Christian Horner says it is important Alexander Albon forgets about his free practice crash on Friday and concentrates on the job in hand at the Bahrain International Circuit.
Albon crashed heavily during Friday evening’s practice session, losing control and hitting the barriers on the exit of the final turn, with substantial damage being made to this RB16.
However, Horner, the Team Principal of Aston Martin Red Bull Racing, says the Thai drivers’ pace in recent times, particularly through the Turkish Grand Prix weekend and into this weekend, has improved, and he needs to put the crash behind him and focus on driving to the best of his ability to give himself the best chance of remaining with the team in 2021.
“He’s just got to try and put it out of his mind because actually in Istanbul and so far this weekend in terms of characteristics and a feeling for the car it’s been getting better and better,” Horner said the Sky F1.
“His feedback has been very consistent with that of Max’s, so it’s a great shame that he’s had that accident. He didn’t get a first lap on the medium tyres, so he just has got on to the back foot and that accident obviously doesn’t help.”
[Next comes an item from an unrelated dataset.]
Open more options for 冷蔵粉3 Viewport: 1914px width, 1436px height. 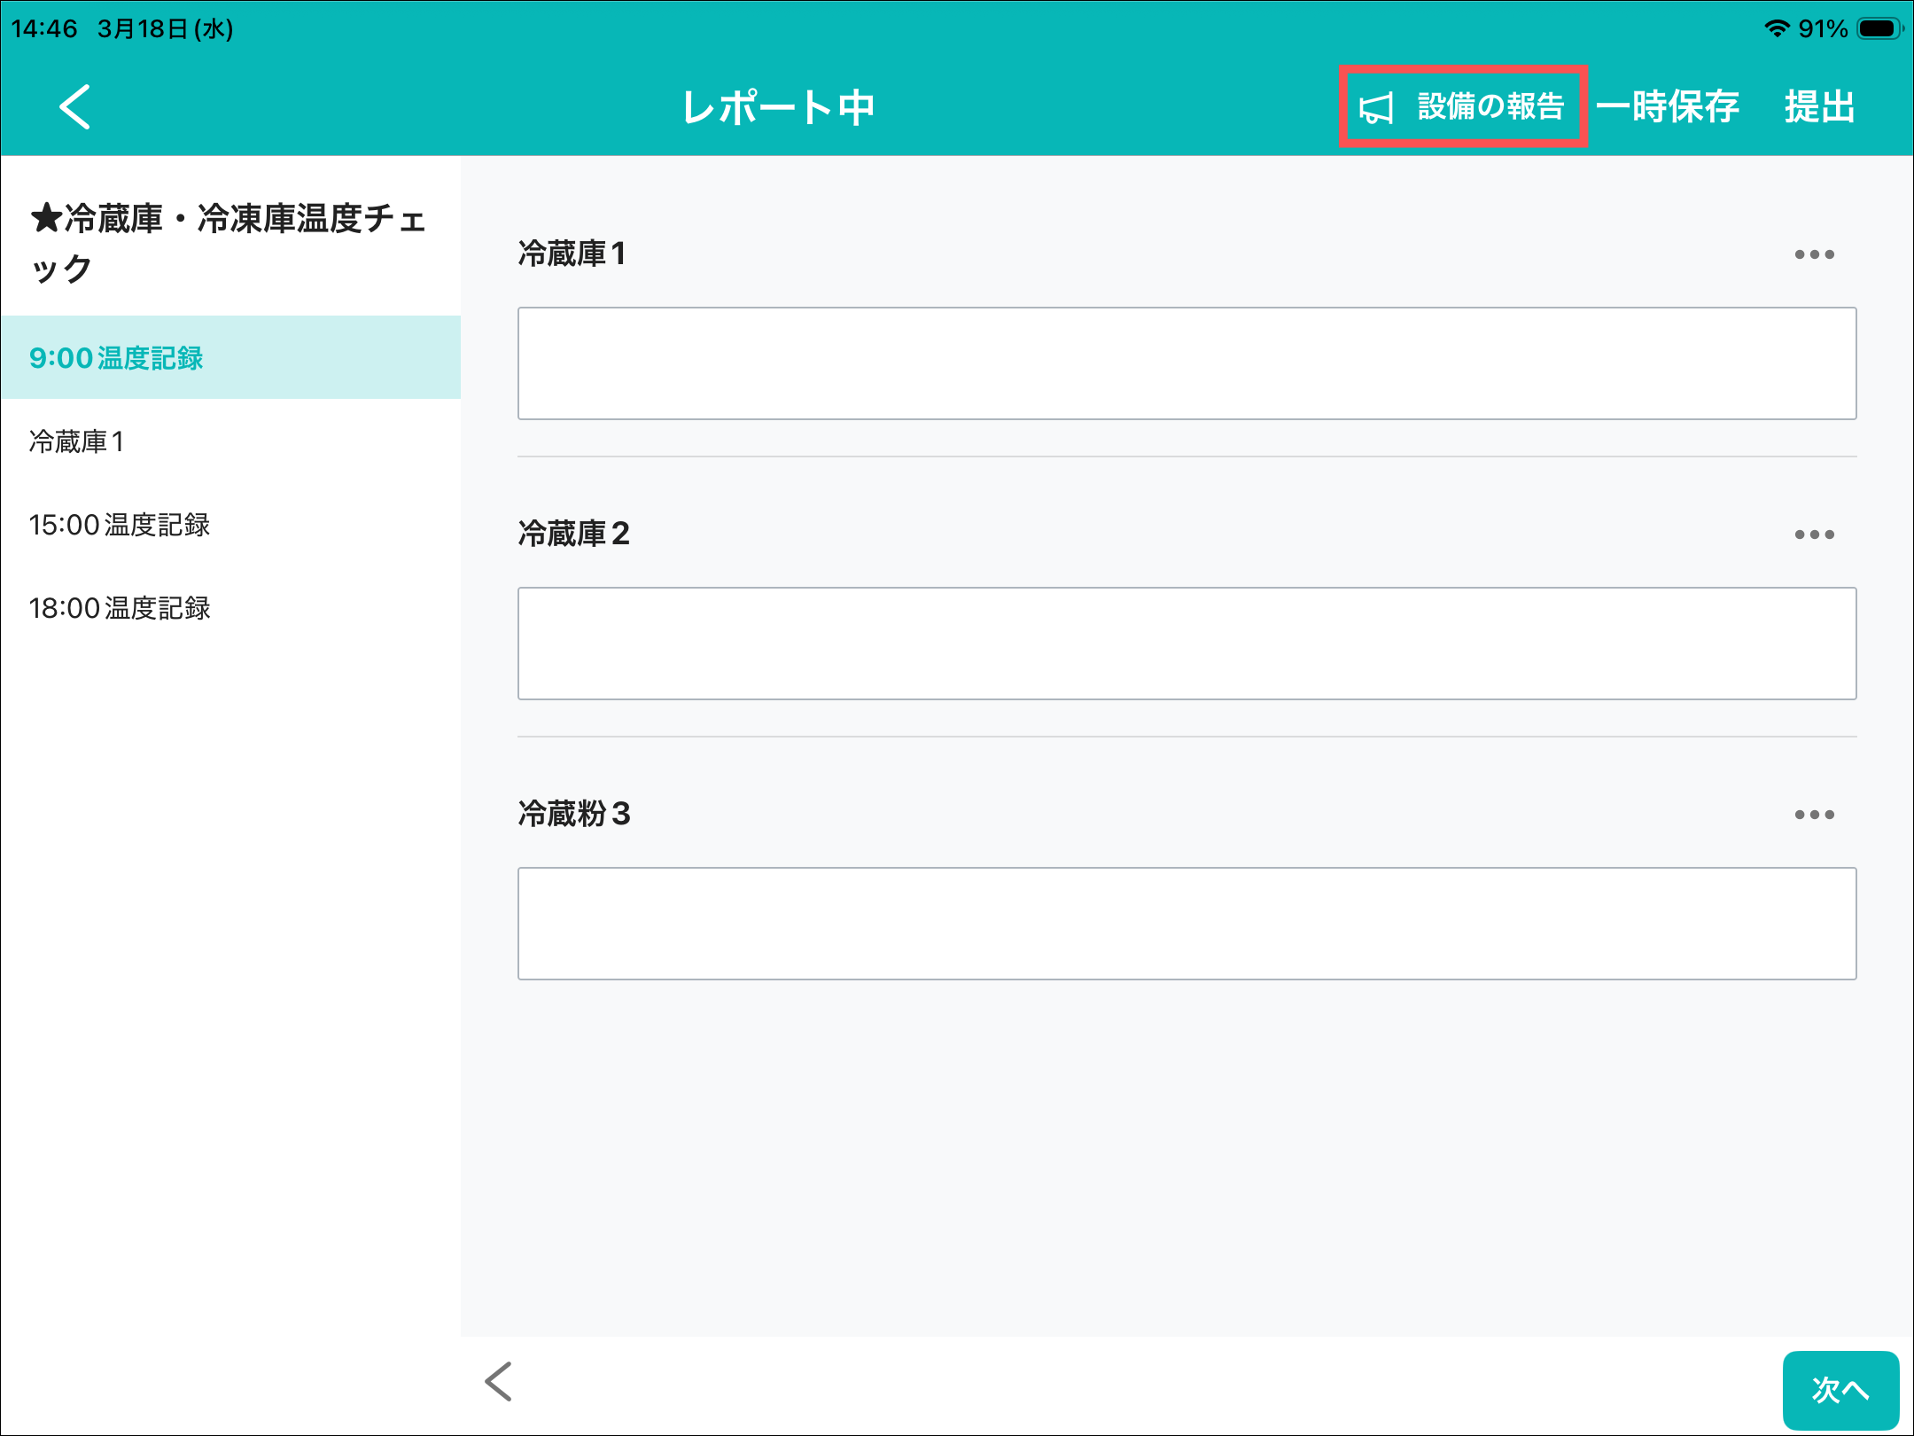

Horner admits the accident is frustrating, and the damage caused to the car kept the mechanics busy as they repaired the RB16 ahead of final practice on Saturday afternoon.
“Frustrating. Thankfully Alex is okay that’s the main thing,” said Horner. “Obviously there’s a lot of superficial damage, the monocoque looks okay, the engine looks okay, it’s not our race gearbox, but it’s certainly going to keep our guys busy.
“It’s difficult to quantify it in money but it’s a significant amount because obviously the car has been then pulled into the barrier and it’s at least three corners if not all four corners of rear wing, front wing and nose box, it’s a significant amount.”
Albon admitted he should have backed off earlier than he did in the crash, but ultimately it was the lack of grip that surprised the Thai driver.
“I’ve had a few of them, I’m used to it,” Albon said, also to Sky F1. “It was just one of them things that I should have pulled out of really, I was a bit surprised by the lack of grip.
“But it was just one of those things. It’s quite a difficult, awkward angle them crashes, so not fun. I did back out, but not enough basically. When you are one tyre on the atsro and one tyre on the grip, that’s when the tank slapper happens.
“I would say in FP1 the car was feeling pretty good straight away. Then in FP2 if anything I tried a couple of things, didn’t quite work out, but actually more on the driving just getting up to speed.”